TAREFA 1: Extraia do texto fornecido, sem qualquer alteração, o trecho que começa em "7. Nessa altura, verificava-se" e termina em "esgoto mal isolado.".
TAREFA 2: De acordo com o texto fornecido, porque foi fixado às 8h00 o horário de entrada da requerente? Responda em uma a três frases.

2. Não se conformando com a referida situação, a requerente intentou providência cautelar requerendo a suspensão do despedimento.
3. Tendo a mesma sido indeferida e não se conformando a requerente com tal decisão, recorreu da mesma para o Tribunal da Relação de Coimbra, que concedeu provimento ao agravo e decretou a suspensão do despedimento.
4. A requerente apresentou-se ao trabalho em 30/5/2007, tendo sido, nesse dia, dispensada do serviço, para tanto alegando a entidade aqui requerida que necessitava de reestruturar os serviços para que a requerente voltasse a exercer as suas funções.
5. No dia 4/6/2007, a requerente apresentou-se novamente ao serviço.
6. Nos primeiros dias, a requerente foi colocada numa sala onde se encontrava, designadamente, a fotocopiadora e não na sala onde funcionava a secção administrativa do requerido, onde, anteriormente, a requerente trabalhava.
7. Nessa altura, verificava-se a existência de um cheiro difícil de suportar, proveniente de um buraco no piso debaixo do qual passavam um cano de esgoto mal isolado.
8. Estabeleceram-lhe como horário de entrada ao serviço as 8h00, a fim de abrir a porta aos pais das crianças, ficando ainda responsável pelo registo de faltas, pelo atendimento dos telefones e pelo funcionamento da fotocopiadora.

LISTAGEM DE REGISTOS:
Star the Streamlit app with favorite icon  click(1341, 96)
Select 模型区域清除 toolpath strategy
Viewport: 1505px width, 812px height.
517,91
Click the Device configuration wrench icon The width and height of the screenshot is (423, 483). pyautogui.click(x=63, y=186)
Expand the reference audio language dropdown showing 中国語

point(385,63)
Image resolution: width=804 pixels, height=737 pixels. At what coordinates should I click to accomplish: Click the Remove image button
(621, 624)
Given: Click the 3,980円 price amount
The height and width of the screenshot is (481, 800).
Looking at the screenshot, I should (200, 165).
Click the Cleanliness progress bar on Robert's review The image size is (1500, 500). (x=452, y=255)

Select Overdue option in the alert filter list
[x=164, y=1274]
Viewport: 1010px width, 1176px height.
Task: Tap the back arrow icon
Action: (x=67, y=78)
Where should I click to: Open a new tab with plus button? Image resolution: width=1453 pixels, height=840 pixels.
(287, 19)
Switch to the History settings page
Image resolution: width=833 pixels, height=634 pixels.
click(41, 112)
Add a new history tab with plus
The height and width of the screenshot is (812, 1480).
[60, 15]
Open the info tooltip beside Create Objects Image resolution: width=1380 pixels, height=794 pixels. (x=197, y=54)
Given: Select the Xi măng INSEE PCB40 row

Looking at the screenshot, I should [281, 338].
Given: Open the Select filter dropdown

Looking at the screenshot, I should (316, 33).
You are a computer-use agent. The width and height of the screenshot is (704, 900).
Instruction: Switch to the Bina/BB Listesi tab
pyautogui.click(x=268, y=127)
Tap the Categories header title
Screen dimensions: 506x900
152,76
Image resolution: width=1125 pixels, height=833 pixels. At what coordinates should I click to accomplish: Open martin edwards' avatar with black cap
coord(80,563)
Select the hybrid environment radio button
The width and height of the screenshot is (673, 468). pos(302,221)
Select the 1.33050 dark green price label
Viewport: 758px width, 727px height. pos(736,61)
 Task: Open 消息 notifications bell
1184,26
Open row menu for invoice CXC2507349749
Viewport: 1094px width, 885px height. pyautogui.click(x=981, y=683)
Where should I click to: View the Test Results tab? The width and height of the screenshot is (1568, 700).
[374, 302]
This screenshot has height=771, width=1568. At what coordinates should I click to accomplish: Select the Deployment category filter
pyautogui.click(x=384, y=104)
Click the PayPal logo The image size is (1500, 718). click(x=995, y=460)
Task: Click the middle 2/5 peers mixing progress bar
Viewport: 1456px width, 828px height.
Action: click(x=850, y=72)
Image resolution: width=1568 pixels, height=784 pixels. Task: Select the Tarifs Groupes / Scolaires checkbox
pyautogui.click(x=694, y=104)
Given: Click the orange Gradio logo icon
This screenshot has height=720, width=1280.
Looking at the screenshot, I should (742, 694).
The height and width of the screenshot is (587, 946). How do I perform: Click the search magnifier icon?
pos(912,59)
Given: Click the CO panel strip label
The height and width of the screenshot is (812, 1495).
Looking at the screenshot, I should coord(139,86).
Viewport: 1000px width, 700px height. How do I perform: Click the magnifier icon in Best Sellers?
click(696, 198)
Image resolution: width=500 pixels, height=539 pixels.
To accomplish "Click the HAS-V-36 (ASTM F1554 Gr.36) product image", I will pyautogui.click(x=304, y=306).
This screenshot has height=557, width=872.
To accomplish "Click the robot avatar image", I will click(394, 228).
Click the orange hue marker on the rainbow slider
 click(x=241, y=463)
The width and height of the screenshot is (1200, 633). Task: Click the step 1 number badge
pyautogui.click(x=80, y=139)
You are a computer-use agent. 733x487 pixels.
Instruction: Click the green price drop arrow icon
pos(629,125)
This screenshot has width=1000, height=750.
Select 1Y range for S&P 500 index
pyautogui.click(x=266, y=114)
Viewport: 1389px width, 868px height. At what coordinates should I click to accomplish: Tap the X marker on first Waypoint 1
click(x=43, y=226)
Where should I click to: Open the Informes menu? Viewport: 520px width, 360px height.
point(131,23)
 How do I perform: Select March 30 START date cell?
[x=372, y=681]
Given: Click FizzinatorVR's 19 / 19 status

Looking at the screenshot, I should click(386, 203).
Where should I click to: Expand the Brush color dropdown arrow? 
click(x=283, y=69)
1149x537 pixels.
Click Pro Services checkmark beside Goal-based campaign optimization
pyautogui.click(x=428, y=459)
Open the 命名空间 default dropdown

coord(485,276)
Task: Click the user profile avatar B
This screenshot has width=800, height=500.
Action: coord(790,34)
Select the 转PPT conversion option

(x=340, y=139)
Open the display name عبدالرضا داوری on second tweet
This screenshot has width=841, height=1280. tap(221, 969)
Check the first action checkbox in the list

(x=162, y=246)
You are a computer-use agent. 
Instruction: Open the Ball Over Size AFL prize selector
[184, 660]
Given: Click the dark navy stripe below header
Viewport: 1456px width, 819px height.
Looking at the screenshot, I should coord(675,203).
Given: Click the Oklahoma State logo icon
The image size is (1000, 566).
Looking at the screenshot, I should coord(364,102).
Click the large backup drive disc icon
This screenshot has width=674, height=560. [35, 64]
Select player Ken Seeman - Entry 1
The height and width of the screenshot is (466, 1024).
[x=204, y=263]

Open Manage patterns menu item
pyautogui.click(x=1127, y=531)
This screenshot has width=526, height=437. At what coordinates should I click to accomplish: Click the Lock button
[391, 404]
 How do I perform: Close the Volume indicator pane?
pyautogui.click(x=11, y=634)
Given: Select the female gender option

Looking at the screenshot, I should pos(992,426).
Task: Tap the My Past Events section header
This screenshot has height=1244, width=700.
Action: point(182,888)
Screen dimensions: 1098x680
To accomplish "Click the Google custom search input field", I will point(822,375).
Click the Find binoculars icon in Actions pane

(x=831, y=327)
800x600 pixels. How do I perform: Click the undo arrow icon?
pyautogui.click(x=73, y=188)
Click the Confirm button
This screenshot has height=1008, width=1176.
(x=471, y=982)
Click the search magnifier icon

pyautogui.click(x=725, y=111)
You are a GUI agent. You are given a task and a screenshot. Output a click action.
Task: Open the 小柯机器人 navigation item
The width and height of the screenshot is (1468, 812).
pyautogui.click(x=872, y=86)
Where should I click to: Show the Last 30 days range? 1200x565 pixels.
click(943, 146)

RESPOSTA MODELO 1:
7. Nessa altura, verificava-se a existência de um cheiro difícil de suportar, proveniente de um buraco no piso debaixo do qual passavam um cano de esgoto mal isolado.

RESPOSTA MODELO 2: O horário de entrada foi fixado às 8h00 para que a requerente abrisse a porta aos pais das crianças.